■ What this task involves: Retype the passage of the text on autonomous vehicle perception and decision-making that starts with "Autonomy comes from" and goes on through "the decision-making systems.".

─── Text under study ───

An accurate reconstruction of the environment is essential for an autonomous vehicle to make the right decisions. Since sensors have different properties, none of them provides an absolute truth and our job is to make the most of each sensor. This involves analyzing the strengths and weaknesses of different technologies, filtering out their flaws, implementing inter-sensor redundancy when necessary, and ensuring the physical consistency of reconstructed vehicles and their maintenance when they go out of perception zones or are masked by other objects.

Multi-sensor processing and fusion

The requirements of the project led us not to use the high level data provided by each sensor but rather to exploit the lowest level data possible in order to minimize over-aggressive filtering or imperfect tracking, and to make arbitrations as late as possible, thus exploiting the maximum amount of information (better understanding of the road situation, vehicle maneuvers, concordances/divergences between sensors).

  • Aggregation of raw data from LiDARs, cameras, radars, ultrasonic sensors,
  • Intelligent filtering of points/impacts outside the road,
  • Filtering of artifacts related to rain or low sun angles,
  • Creation and tracking of oriented boxes from points/impacts.

Sensor redundancy

Maximizing the use of each sensor to track:

  • The classification of the targets using cameras,
  • The speed of the targets using radars,
  • The contours of the targets using LiDARs,
  • The history of each target to refine its dynamics, predict its trajectory, and improve tracking,
  • The shadow areas to increase the consistency of target appearances/disappearances.

Prediction of vehicle lane change

Anticipating driving decisions can save precious milliseconds:

  • to react,
  • to compensate for the possible absence of turn signals.


Autonomy comes from the ability to make decisions, that is, to arbitrate between several possible choices, between several conflicting objectives. When driving, constant trade-offs are necessary between comfort, speed, itinerary compliance, politeness, while ensuring a solid foundation of respect for the rules of the road. In the field of autonomous vehicles, it is particularly important to be able to explain these trade-offs and to offer guarantees on the areas of operation of the decision-making systems.

SpirOps's Drive Oriented Technology

Our patented decision-making technology is perfectly suited for creating a driver AI.

  • Division into mutually independent desires and inhibitions (we drive on the right when possible, we don't cross a solid line, etc.),
  • Respect of the important rules of safety, while taking into account criteria of comfort,
  • Emergence of complex behaviors from a multitude of simple rules,
  • Explainability of each decision in real time,
  • Ease of debugging thanks to determinism and display tools for calculation chains,
  • Flexibility to create multiple driving styles or to add/disable/interchange elementary behaviors without compromising the whole (e.g. driving on the left in England).

─── Available data ───

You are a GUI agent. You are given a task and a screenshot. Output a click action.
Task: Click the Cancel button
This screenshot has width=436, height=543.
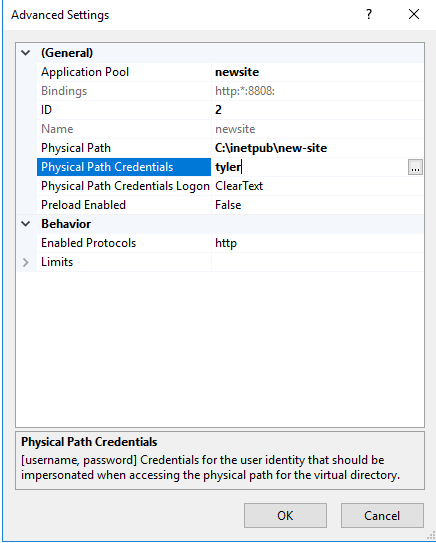tap(382, 516)
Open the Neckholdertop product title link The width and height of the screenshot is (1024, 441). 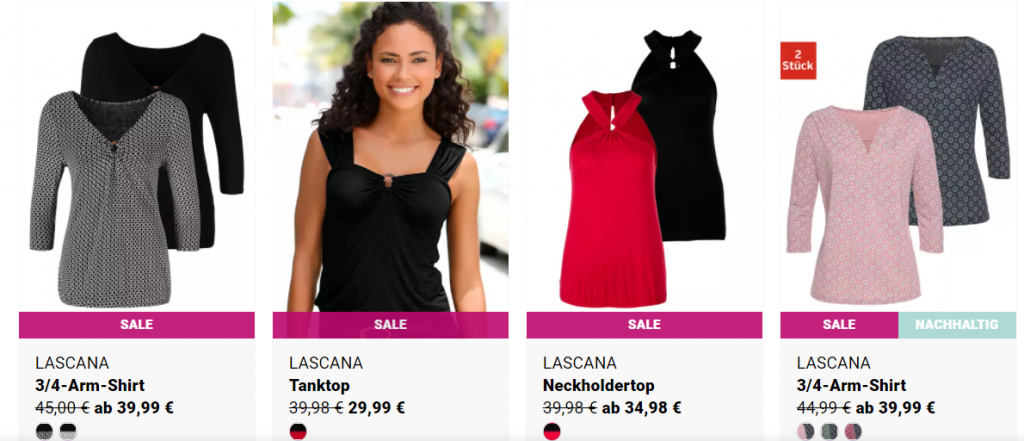coord(598,385)
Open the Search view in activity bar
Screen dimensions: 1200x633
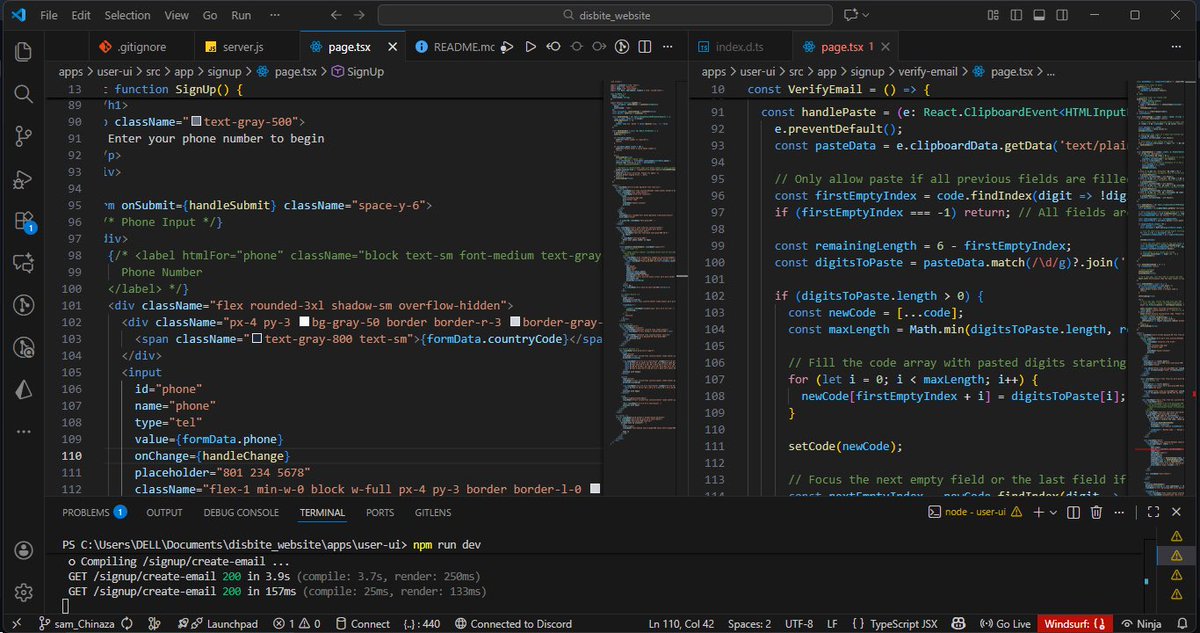pos(24,94)
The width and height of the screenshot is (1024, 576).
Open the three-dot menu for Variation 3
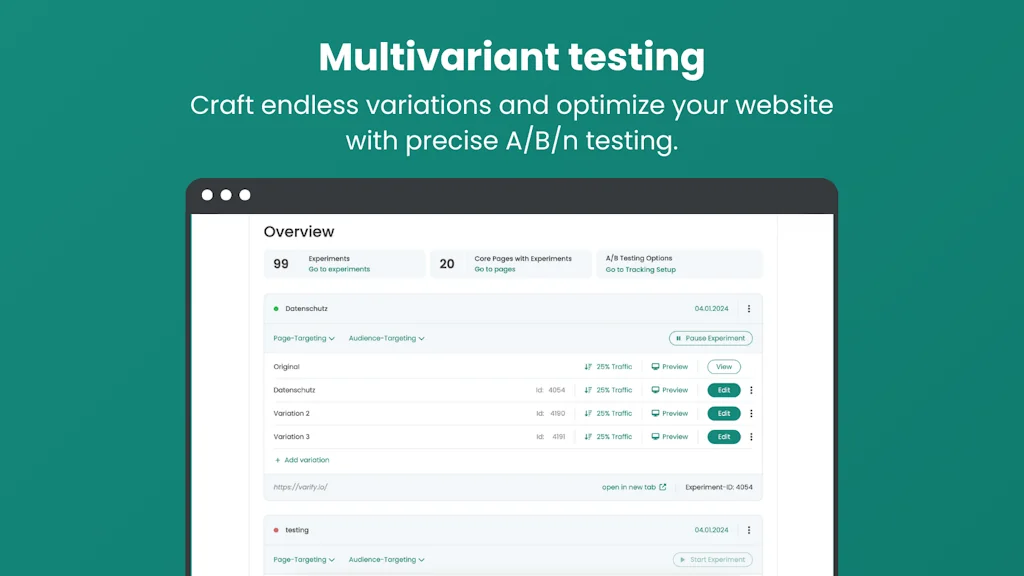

───

■ Exercise solution:
Autonomy comes from the ability to make decisions, that is, to arbitrate between several possible choices, between several conflicting objectives. When driving, constant trade-offs are necessary between comfort, speed, itinerary compliance, politeness, while ensuring a solid foundation of respect for the rules of the road. In the field of autonomous vehicles, it is particularly important to be able to explain these trade-offs and to offer guarantees on the areas of operation of the decision-making systems.